Split-brain
Split-brain occurs when all heartbeat links between the source and target hosts are cut and each side mistakenly thinks the other side is down. To minimize the effects of split-brain, it is best if the cluster heartbeat links pass through similar physical infrastructure as the replication links so that if one breaks, so does the other.
In a replicated data cluster, VCS attempts to start the application assuming a total disaster because the P-VOL hosts and array are unreachable. Once the heartbeats are restored, VCS stops the applications on one side and restarts the VCS engine (HAD) there to eliminate concurrency violation of the same group being online at two places simultaneously. Administrators must resynchronize the volumes manually using the pairresync commands.

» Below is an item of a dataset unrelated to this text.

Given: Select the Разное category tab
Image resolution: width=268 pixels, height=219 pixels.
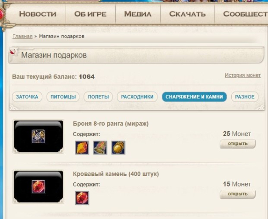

In global cluster environments, administrators can confirm the failure before failing over the service groups. You can check with the site administrator to identify the cause of the failure. If you do mistakenly fail over, the situation is similar to the replicated data cluster case; however, when the heartbeat is restored, VCS does not stop HAD at either site. VCS forces you to choose which group to take offline. Again, resynchronization must be performed manually. If it is physically impossible to place the heartbeats alongside the replication links, there is a possibility that the cluster heartbeats are disabled, but the replication link is not. A failover transitions the original P-VOLs to S-VOLs and vice-versa. In this case, the original running application faults because its underlying volumes become write-disabled. This causes the service group to fault and VCS tries to fail it over to another host, causing the same consequence in the reverse direction. This phenomenon, sometimes called ping-pong, continues until the group comes online on the final node. This situation can be avoided by setting up your infrastructure such that loss of heartbeat links also mean the loss of replication links.
|